Omer refused to tell Yeager where she disposed of the horse's 1,000 pound body. Yeager said she believes Omer sold the 21-year-old horse instead. Yeager filed a report asking the New Mexico Livestock Board to look into the allegations.
People are now posting fliers offering a $500 reward for information about Willow.
"Apparently there's been other horses that went missing in her care ... that may have been sold," Yeager said.
There have been several civil judgments against Omer including at least one restraining order from a former business partner.
Omer declined to speak to News 13 on camera, and ran from a reporter and photographer who attempted to talk to her after a recent hearing at Metropolitan Court in Albuquerque.
Her attorney, John Miller, said Omer has "got a lot on her plate right now."

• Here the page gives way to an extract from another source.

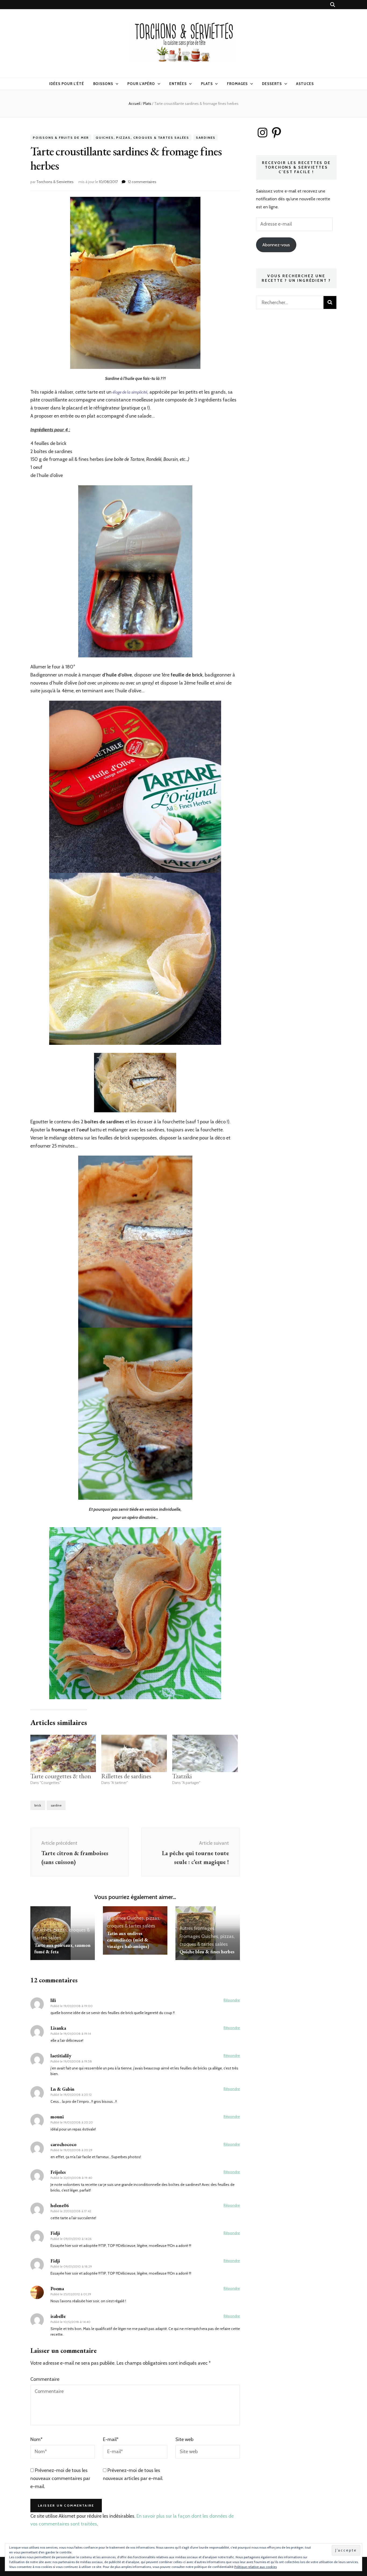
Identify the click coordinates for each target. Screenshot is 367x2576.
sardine (56, 1805)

"She was just very shy, just very camera shy," Miller said. "And I'm sure she will be vindicated once all these matters are resolved."
On the phone a couple of days before the hearing, Omer told News 13 she will fight back against the allegations and may sue people for allegedly ruining her reputation. She said she is not boarding horses anymore and plans to pay back the people she owes.